Thursday, 14 June 2012

Agriculture Good for Wildlife, Growers Told


By Kevin Bouffard
BONITA SPRINGS | Wildlife and citrus can co-exist in Florida.
“We believe keeping agriculture in the state is good for wildlife,” Nick Wiley, executive director of the Florida Fish and Wildlife Conservation Commission, told several hundred growers during educational seminars Thursday morning at the Florida Citrus Industry Annual Conference in Bonita Springs.
The commission has spent the last two years reforming its procedures and regulations dealing with imperiled species, Wiley said. It has worked with citrus and agriculture and other interest groups.
One proposed change is eliminating the need for a state permit for species already listed on the federal endangered or threatened lists, he said.
Florida has 64 species on the state list of imperiled species, including the sandhill crane and Florida pine snake, Wiley said, but 16 species, including the Florida black bear and alligator snapping turtle, have been recommended for removal.
The commission is working on a series of voluntary best management practices for farms and ranches to assist in protection of the remaining imperiled species, he said.
The practices “could play a large role in our success,” Wiley said.
The practices deal with water usage to protect wetlands and application of fertilizers, herbicides and other farm chemicals to protect wildlife, he said. A complete list of recommended practices should be completed by the end of the year and would be submitted to the Florida Department of Environmental Protection for approval.
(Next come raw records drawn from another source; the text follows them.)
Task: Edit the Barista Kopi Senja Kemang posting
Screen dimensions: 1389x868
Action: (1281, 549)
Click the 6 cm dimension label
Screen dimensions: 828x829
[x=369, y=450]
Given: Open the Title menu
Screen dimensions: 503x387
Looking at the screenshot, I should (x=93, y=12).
Most of the other presentations dealt with short-term strategies for dealing with citrus greening, a deadly bacterial disease threatening the future of commercial citrus growing in Florida.
The Citrus Research and Development Foundation Inc. in Lake Alfred, the University of Florida affiliate overseeing disease research, has spent $66 million in its first three years, Chief Operating Officer Harold Browning said. It has financed 228 research projects during that time.
The foundation will be monitoring 129 projects when its 2012-13 fiscal year begins on July 1, he said. Its budget calls for spending $17 million, down 13 percent from $19.5 million this year.
Participants also heard from Greg Carlton of the Department of Agriculture and Consumer Services, who is overseeing the Citrus Health Management Area (CHMA) program. A CHMA is a voluntary coalition of growers within a designated area that coordinate pesticide spraying and other measures to control spread of the Asian citrus psyllid, which carries the greening bacteria.
Florida has 38 CHMAs covering 486,079 acres, or 96 percent of Florida’s commercial citrus acreage, Carlton said.
While it’s impossible to eradicate psyllids in Florida, the CHMAs have resulted in up to a 69 percent decline so far this year in the number of groves reporting less than 10 psyllids per survey, said Michael Rogers, an entomologist with the Citrus Research and Education Center in Lake Alfred.
The CHMAs are important because research tracking psyllid movements shows the insects can travel 1.25 miles within 11 days, said Lukasz Stelinski, also an entomologist at the Lake Alfred center. The insects move continuously during the citrus season.
His research demonstrates psyllids can easily move from so-called “bad neighbors,” groves that make little or no effort to control the insects, into nearby groves, Stelinski said. That compromises the efforts of growers in CHMAs and elsewhere attempting to control psyllids.
In other presentations, Taw Richardson, CEO of AgroSource Inc., said use of an abscission chemical could increase the productivity of hand harvesting by up to 50 percent, which could save growers an estimated savings $215 to $330 per acre. The chemical loosens the bond between the tree stem and fruit.
AgroSource has a contract with the Florida Department of Citrus to supervise federal approval of the abscission chemical known as CMNP. U.S. Environmental Agency officials have indicated a decision would come by February, Richardson said.
Researchers at the Lake Alfred center initially developed CMNP to increase efficiency of mechanical harvesting, which is viewed as a long-term solution to cost and supply issues with manual harvesting.